18 Exercises for ‘Required skills’ chapter ✎ Polishing

These exercises accompany the Required skills chapter.

Complete the following exercises in your local copy of this .qmd file to check your data tidying skills. Either download a copy of the whole book from github (see introduction), or download this .qmd using the download button on the top right of the page. Most of them involve extracting estimates from objects created by data simulation or statistical modelling functions.

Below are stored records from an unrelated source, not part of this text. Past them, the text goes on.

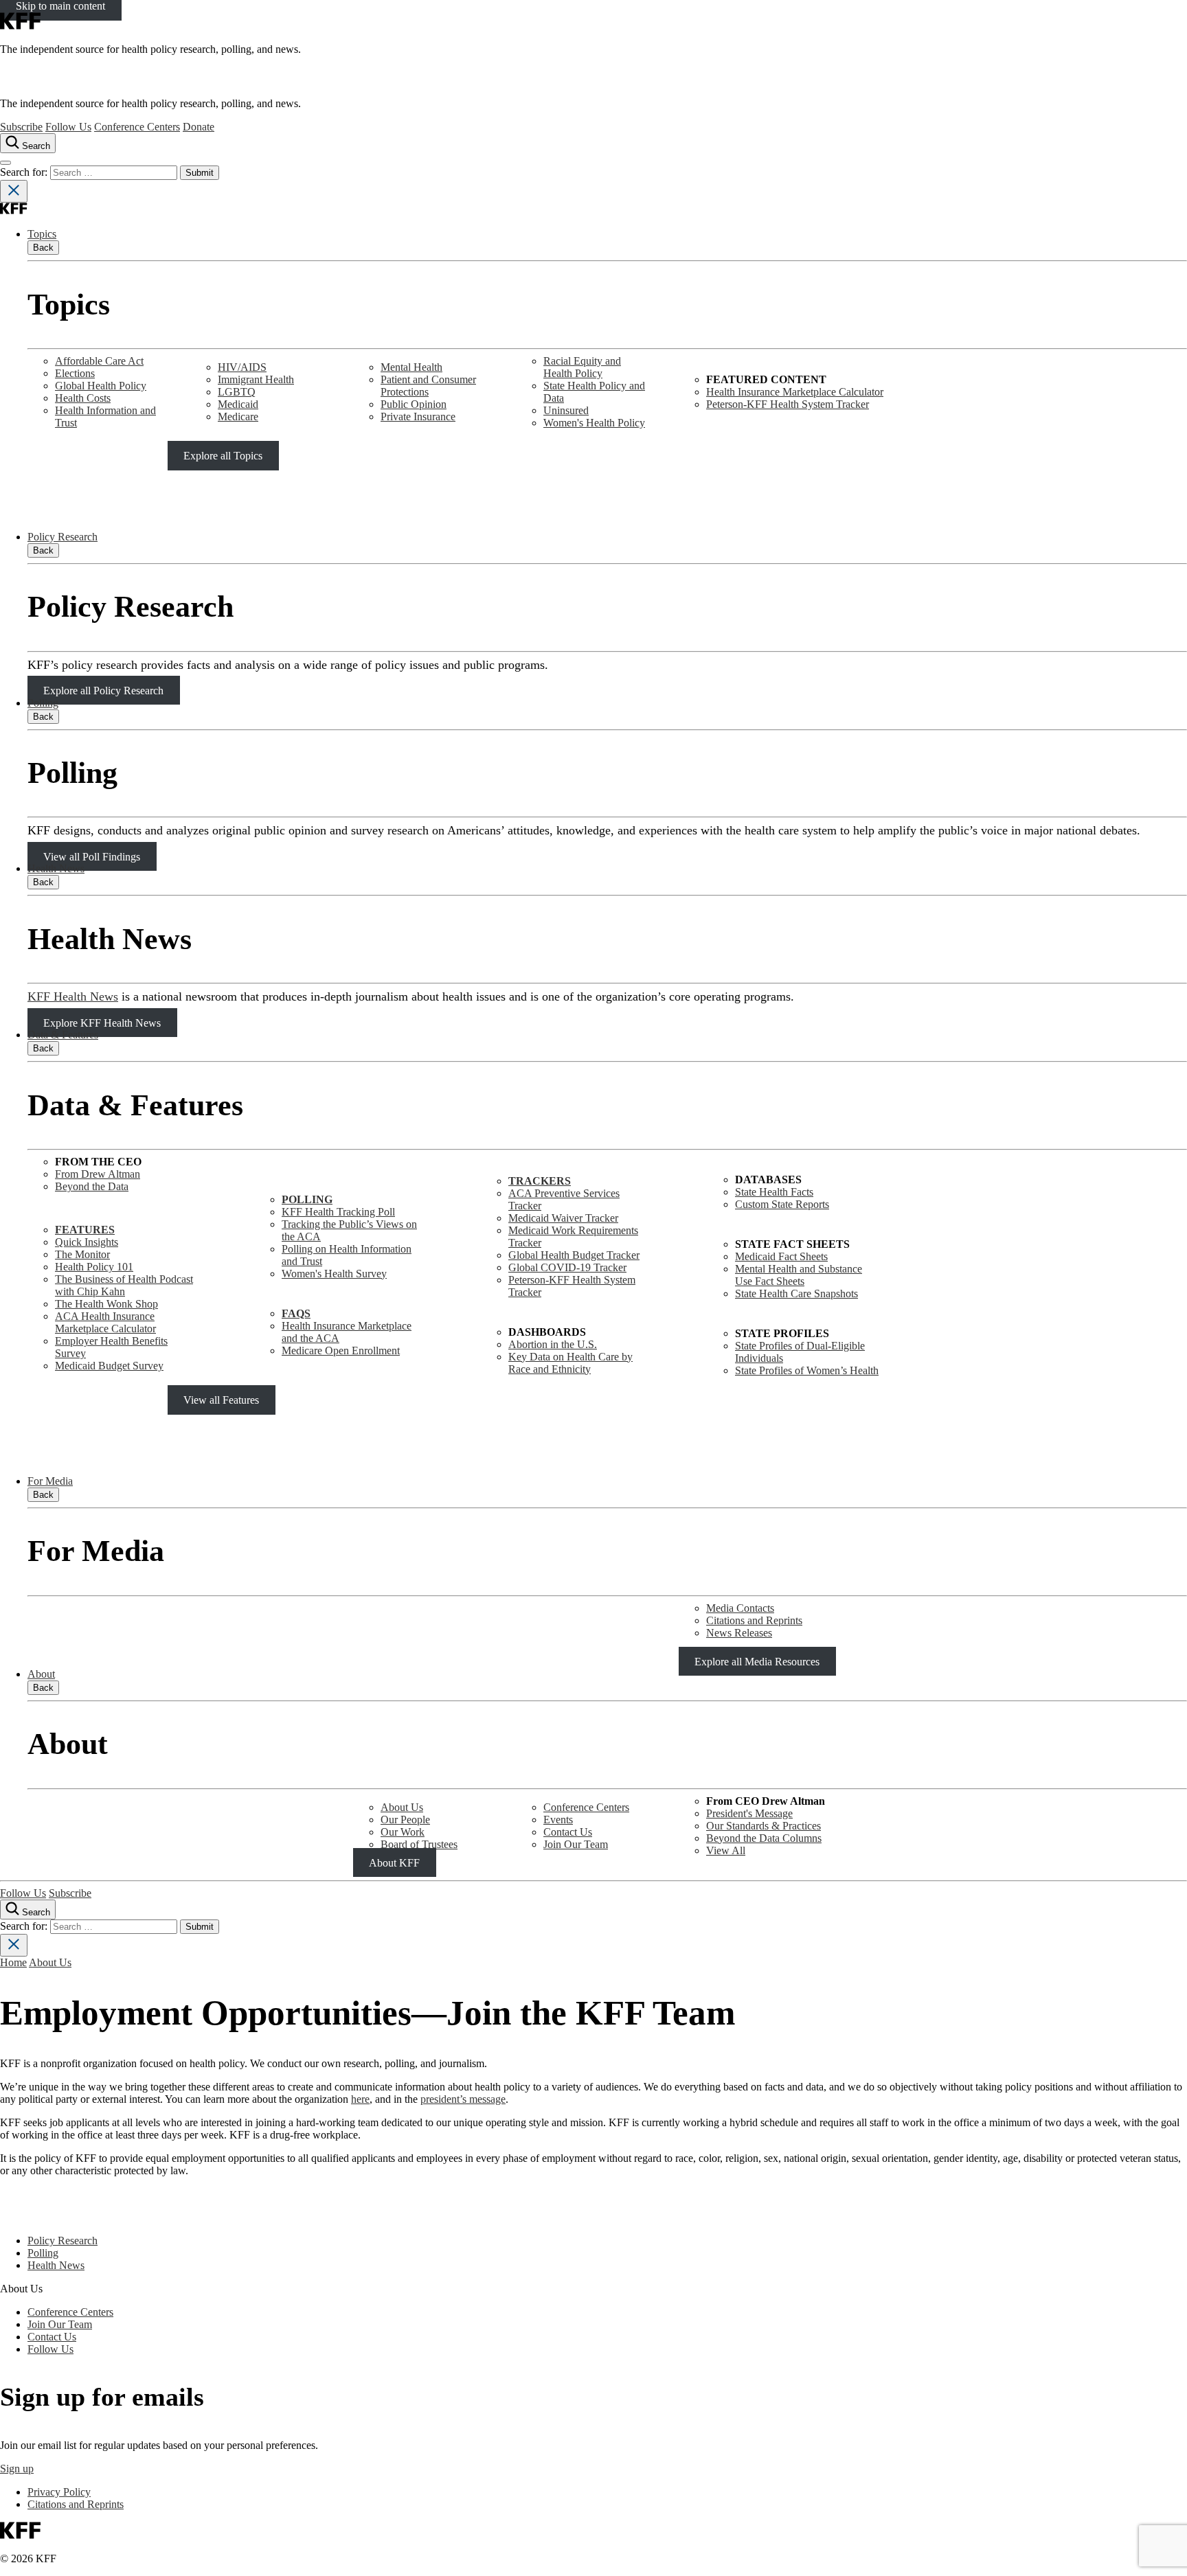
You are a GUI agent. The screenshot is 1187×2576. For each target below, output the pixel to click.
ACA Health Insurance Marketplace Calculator (105, 1322)
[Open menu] (5, 163)
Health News (55, 868)
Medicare (238, 416)
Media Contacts (740, 1608)
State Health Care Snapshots (796, 1293)
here (360, 2099)
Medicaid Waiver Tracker (563, 1218)
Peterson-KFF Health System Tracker (787, 404)
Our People (405, 1819)
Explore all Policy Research (103, 690)
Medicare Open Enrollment (341, 1350)
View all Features (221, 1400)
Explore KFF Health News (102, 1022)
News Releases (739, 1633)
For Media (50, 1481)
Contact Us (567, 1832)
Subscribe (21, 127)
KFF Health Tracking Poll (338, 1212)
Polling (42, 703)
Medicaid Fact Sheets (781, 1256)
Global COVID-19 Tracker (567, 1267)
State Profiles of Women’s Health (807, 1370)
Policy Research (62, 537)
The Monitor (82, 1254)
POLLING (307, 1199)
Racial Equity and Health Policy (582, 367)
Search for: (25, 172)
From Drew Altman (97, 1174)
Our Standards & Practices (763, 1826)
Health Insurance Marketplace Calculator (794, 392)
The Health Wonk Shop (106, 1304)
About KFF (394, 1863)
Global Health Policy (100, 385)
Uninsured (566, 410)
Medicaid (238, 404)
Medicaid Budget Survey (109, 1365)
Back (43, 247)
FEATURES (85, 1229)
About (41, 1674)
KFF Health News (72, 996)
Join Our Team (575, 1844)
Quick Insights (86, 1242)
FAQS (296, 1313)
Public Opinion (413, 404)
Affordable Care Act (99, 361)
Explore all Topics (222, 455)
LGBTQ (237, 392)
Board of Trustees (419, 1844)
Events (558, 1819)
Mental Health (411, 367)
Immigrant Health (256, 379)
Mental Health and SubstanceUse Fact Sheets (798, 1275)
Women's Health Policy (594, 423)
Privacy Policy (59, 2492)
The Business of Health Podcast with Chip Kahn (124, 1285)
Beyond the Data (91, 1186)
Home (13, 1962)
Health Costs (83, 398)
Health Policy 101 (94, 1267)
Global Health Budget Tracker (574, 1255)
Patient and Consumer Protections (428, 386)
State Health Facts (774, 1192)
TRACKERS (539, 1181)
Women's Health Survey (334, 1273)
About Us (402, 1807)
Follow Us (68, 127)
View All (725, 1850)
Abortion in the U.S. (552, 1344)
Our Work (403, 1832)
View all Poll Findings (91, 856)
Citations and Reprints (754, 1620)
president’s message (463, 2099)
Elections (75, 373)
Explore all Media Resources (756, 1661)
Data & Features (62, 1034)
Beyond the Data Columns (764, 1838)
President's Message (749, 1813)
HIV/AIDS (242, 367)
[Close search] (13, 191)
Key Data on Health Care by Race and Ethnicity (570, 1363)
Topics (41, 234)
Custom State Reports (782, 1204)
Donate (198, 127)
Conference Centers (137, 127)
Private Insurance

If you need a refresher, see the chapter on tidy data and reshaping in Ian’s other book.

18.1 Data wrangling

18.1.1 Calculate mean

Use dplyr::summarize().
Use the data_intervention data set.
Return results in a tibble.

18.1.2 Calculate SD

Use dplyr::summarize().
Use the data_intervention data set.
Return results in a tibble.

18.1.3 Calculate mean for each condition

Use dplyr::summarize(), group_by() and the pipe (%>% or |>).
Use the data_for_ttest data set.
Return results in a tibble.

18.1.4 Calculate mean and SD for each condition

Use dplyr::summarize(), group_by() and the pipe (%>% or |>).
Use the data_for_ttest data set.
Return results in a tibble.

18.1.5 Calculate mean and SD for each condition rounded to two decimal places

Use dplyr::summarize(), group_by() and the pipe (%>% or |>).
Use the data_for_ttest data set.
Return results in a tibble.
Round the means and SDs to two decimal places, using the round-half-up method, eg via roundwork::round_up(). Ideally, use mutate_if() or across() to round multiple columns.

18.2 Generate data

18.2.1 Normally distributed data in a tibble

The rnorm() samples data from a normally distributed population with a given population mean ($\mu$) and population standard deviation ($\sigma$).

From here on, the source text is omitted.